He was not as "important" nor as influential, as his champions claim. Though they pretend otherwise, he made minor and provincial paintings until 1958. It is time to discard the cocoon of verbiage they have spun around him. When at last he soared, and tuned in to his time, he painted superb pictures. That ought to be enough.

Twenty of his major works, and a couple of his minor ones, are now on exhibition in Baltimore, his hometown, at the Baltimore Museum of Art. "Morris Louis: The Veil Cycle) focuses attention on his most subtle abstract pictures. The works themselves are radiant. The accompanying catalog, like most recent writings on the artist, is timid and technical.

The "Veils" of Morris Louis no longer need the bodyguard of suspect "facts" and prose that has been used to hype his "historical significance," his prices and his fame.

The major Louis champions, Clement Greenberg.
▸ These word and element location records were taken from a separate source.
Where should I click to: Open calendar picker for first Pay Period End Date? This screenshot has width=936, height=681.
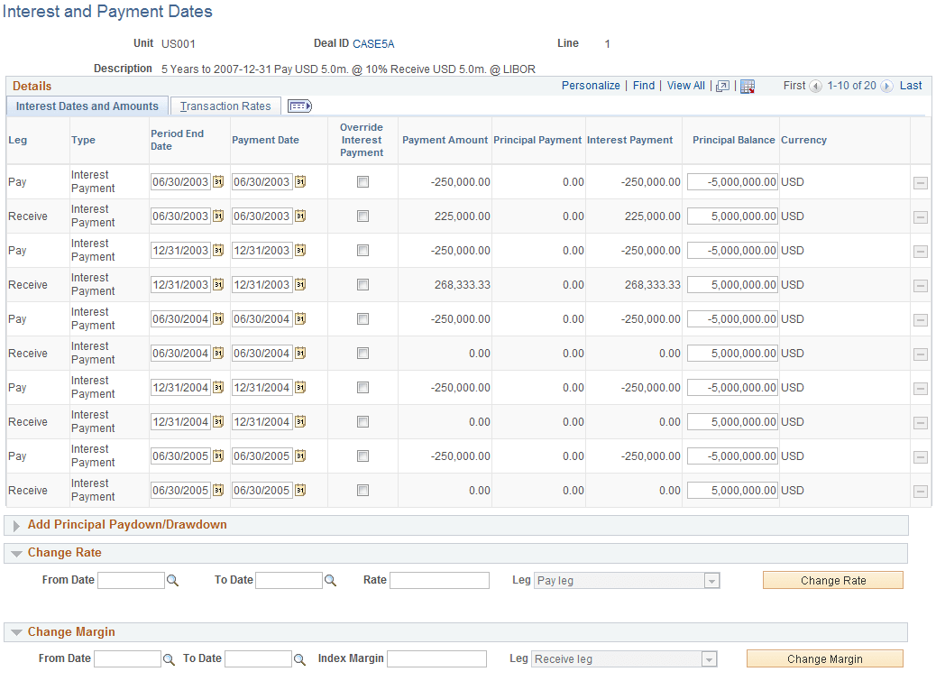coord(220,181)
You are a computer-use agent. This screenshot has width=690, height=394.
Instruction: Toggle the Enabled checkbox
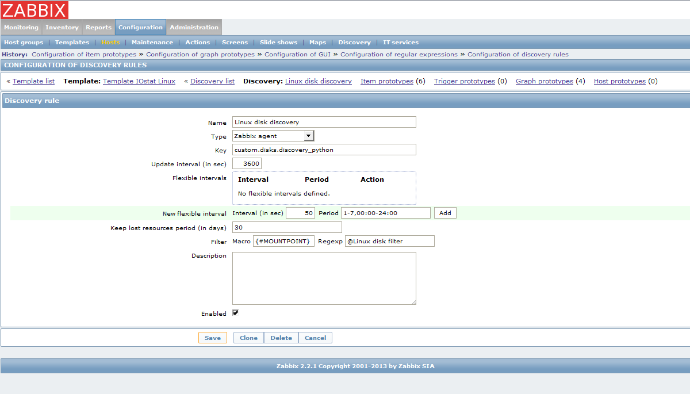[x=235, y=313]
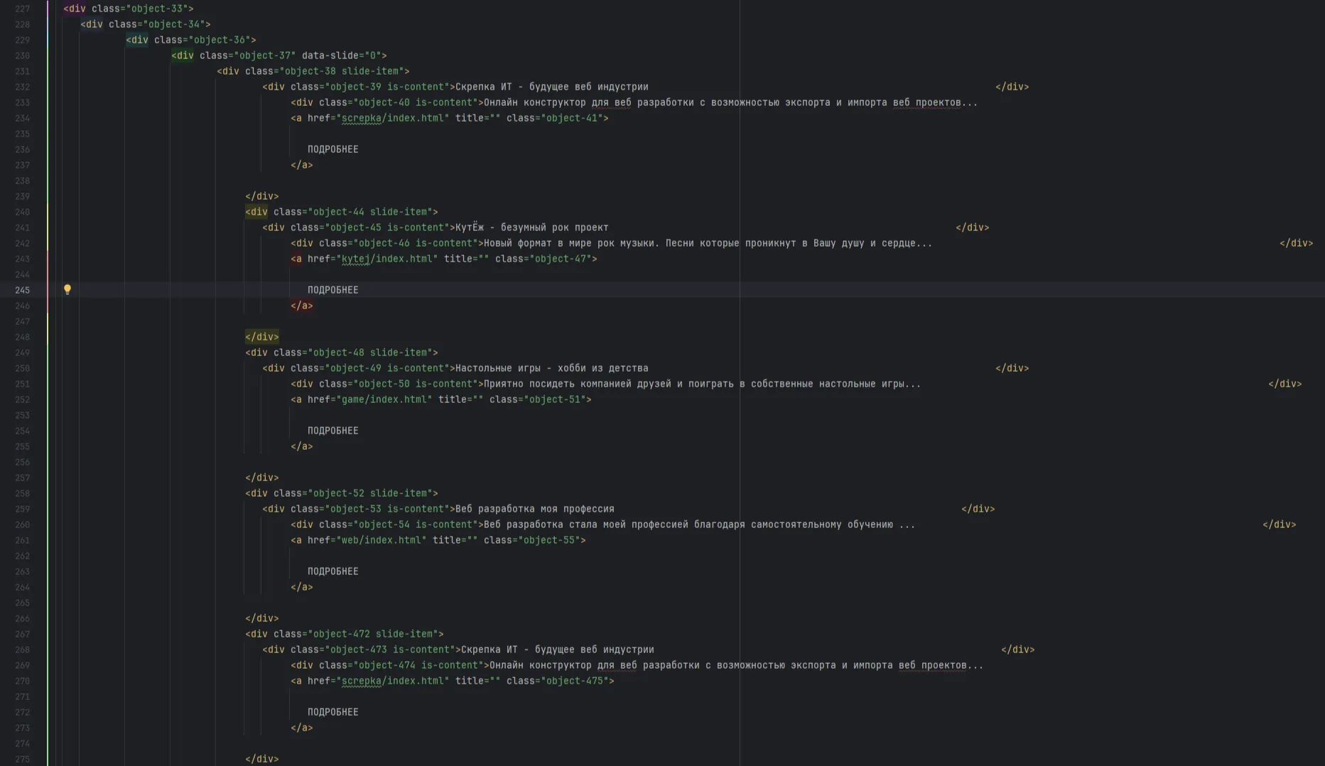Click the highlighted closing div on line 248
Viewport: 1325px width, 766px height.
tap(262, 337)
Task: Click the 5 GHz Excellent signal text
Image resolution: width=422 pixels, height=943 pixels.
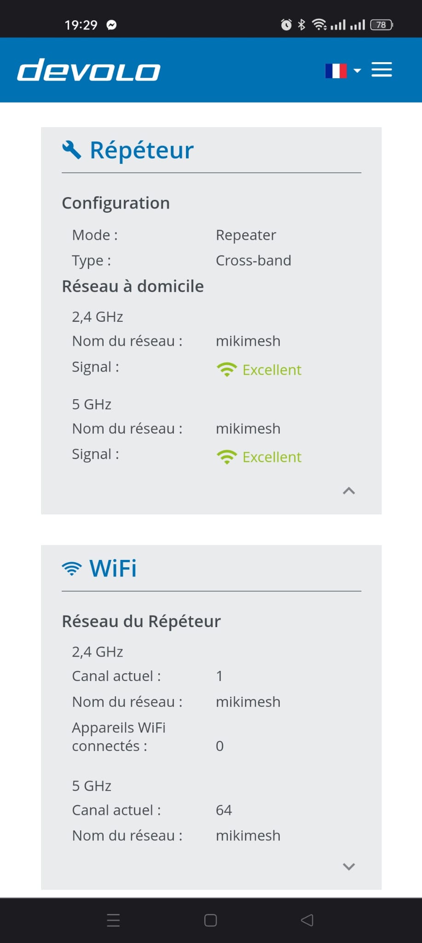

Michael Fried, and many of the minor ones (E.A. Carmean of the National Gallery of Art among them believe that Morris Louis had a stunning "breakthrough" while visiting New York in 1953, that he helped invent cool color field painting, and that his paintings prophesy more than they reiterate the abstract expressionist past. That is, at best, half true.

Take his "breakthrough," for example. It is said to have occurred in 1953 when Louis, in New York, saw "Mountains and Sea," a poured stain painting by Helen Frankenthaler that so Fried contends, "struck Louis with the force of revelation." It is true that Louis, for a while, played with her technique, but his early "Veils" of 1954 were messy, awkward paintings. When he sent them to Pierre Matisse, the dealer, Matisse would not show them. Two are in this show, and they indicate why.
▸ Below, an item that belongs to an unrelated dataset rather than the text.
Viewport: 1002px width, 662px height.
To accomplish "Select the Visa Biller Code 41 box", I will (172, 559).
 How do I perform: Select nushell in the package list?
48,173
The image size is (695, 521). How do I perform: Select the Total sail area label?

Louis was, in those days, an imitative abstract expressionist painter who flung his paint around. His "breakthrough" did not last. Soon he left the stain technique to return to splattering with a loaded brush. Most of the gestural paintings he produced in 1955, 1956 and 1957, he intentionally destroyed.It would be nice if Louis had painted "mature" pictures in 1954, but that was not the case. He began to make pictures that would earn him fame in 1958, and by that later date, the mood of American abstract painting had undergone a change.
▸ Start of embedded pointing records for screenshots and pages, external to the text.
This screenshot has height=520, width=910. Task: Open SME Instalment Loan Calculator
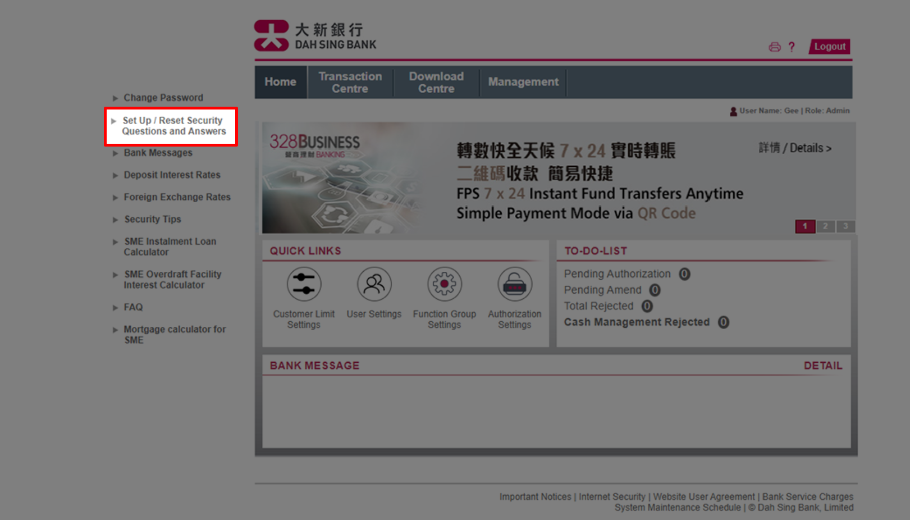tap(170, 247)
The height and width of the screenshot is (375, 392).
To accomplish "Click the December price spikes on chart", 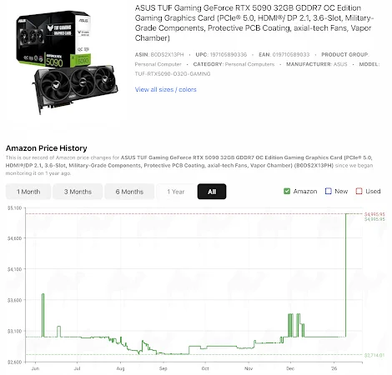I will (296, 325).
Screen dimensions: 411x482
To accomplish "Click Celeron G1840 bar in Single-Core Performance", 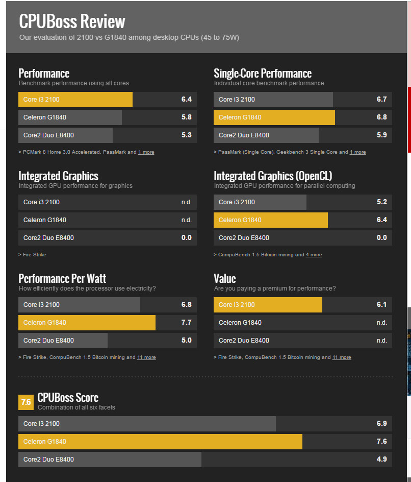I will tap(274, 117).
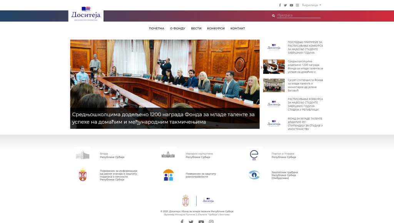Open the Facebook icon in top header
Image resolution: width=394 pixels, height=223 pixels.
(280, 5)
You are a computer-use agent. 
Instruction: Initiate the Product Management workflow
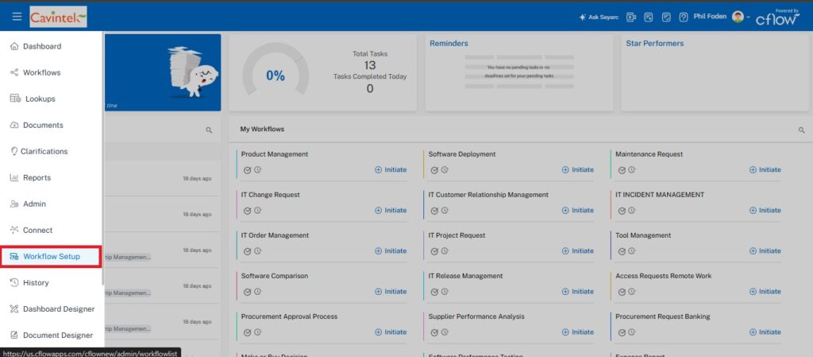pyautogui.click(x=391, y=169)
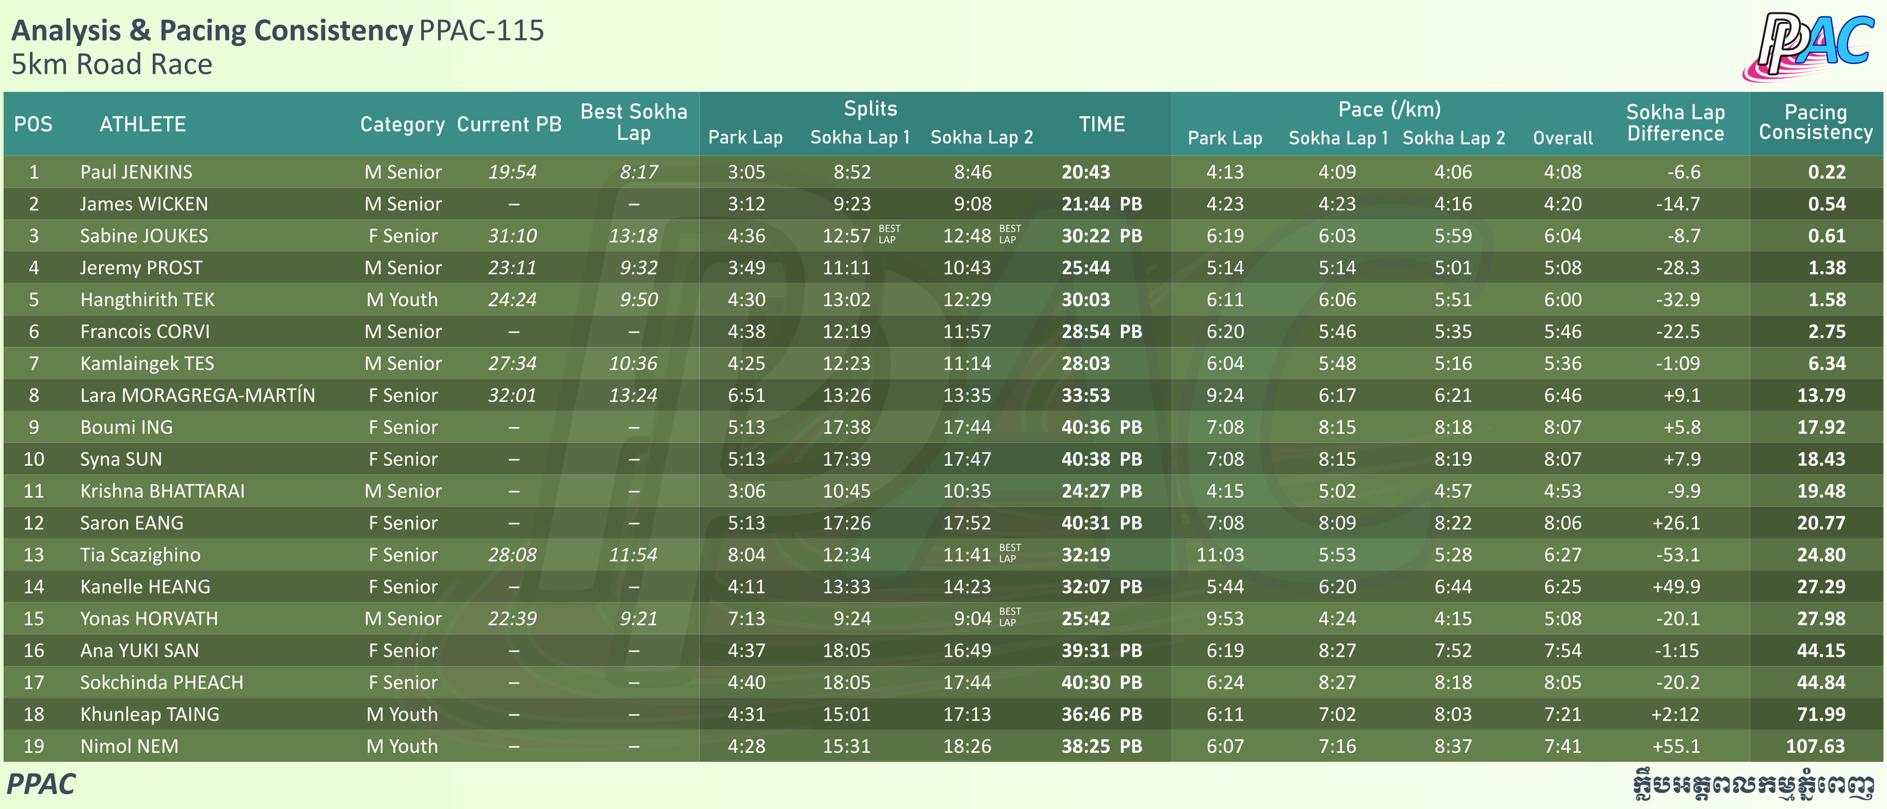Click the BEST LAP badge beside 12:57
The width and height of the screenshot is (1887, 809).
(889, 234)
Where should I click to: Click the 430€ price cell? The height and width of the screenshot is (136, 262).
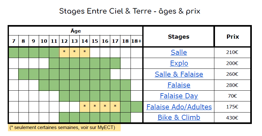pos(232,118)
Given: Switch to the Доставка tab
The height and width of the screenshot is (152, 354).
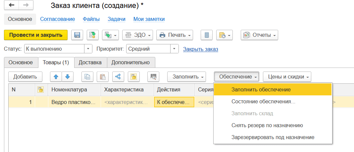Looking at the screenshot, I should click(x=90, y=62).
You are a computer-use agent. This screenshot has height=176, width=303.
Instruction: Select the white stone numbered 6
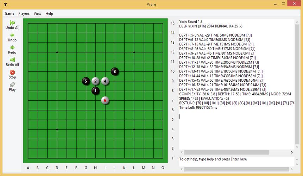tap(105, 100)
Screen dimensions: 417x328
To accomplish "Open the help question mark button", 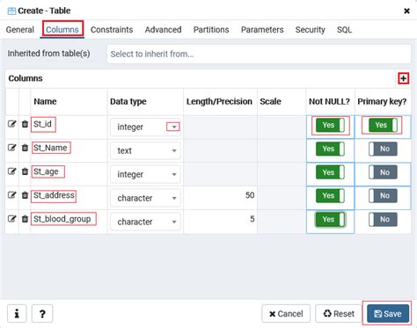I will (x=42, y=314).
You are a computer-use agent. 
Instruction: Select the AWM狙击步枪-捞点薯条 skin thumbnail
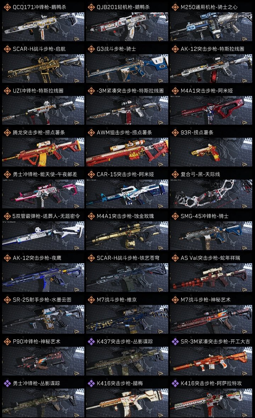click(x=127, y=152)
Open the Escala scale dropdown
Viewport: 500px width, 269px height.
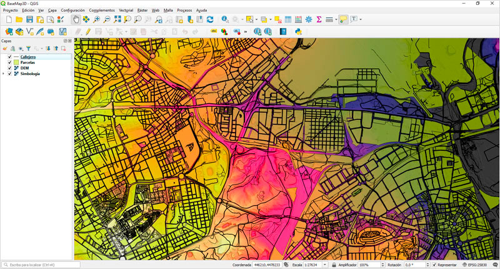326,265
The "heroic" spontaneity of the action painters was going out of fashion; a new sense of reserve, of cool was in the air. Jasper Johns had already made his flags and targets. Frank Stella had already painted his "black paintings." Louis' late "Veils," in contrast to his early ones, are relatively free of abstract expressionist messiness, but Louis made his move toward ordered elegance in concert with a crowd of other abstract painters. He did not lead the way.

The later "Veils" now in Baltimore, with their tuned, controlled stainings of wet color, do not appear, inretrospect, to be all that new. Instead, they represent a kind of action painting tamed.

Nor do they adhere to Greenberg's famous "flatness." their superimposed stainings create a foreground-background play of subtle overlappings. Though Louis, at the end, was a "pure" abstract painter, one sees in his late "Veils" allusions to illusion, to plant forms, sea forms, flame forms.These sometimes lyrical, sometimes scary, often moody paintings are far less theoretical than writings on the artist had led us to suppose.

The catalog, which reproduces "Mountains and Sea," mentions Greenberg many times, and tells more about the stretching and the dating of the "Veils" than we need to know, ignores more pressing questions. How did Louis paint them? Who was it that taught Louis to refine and tame his stainings? Or did he teach himself? The tangled developments of Washington color painting in the mid-1950s have yet to be unraveled, as this show makes clear.

The "Veils" of Morris Louis are now known around the world. They fetch prices in six figures. Perhaps they are not as historically important as the champions claim, but their stately beauty and the radiant rightness of their inimitable colors remain to justify their fame. The Louis show in Baltimore closes Jan. 22.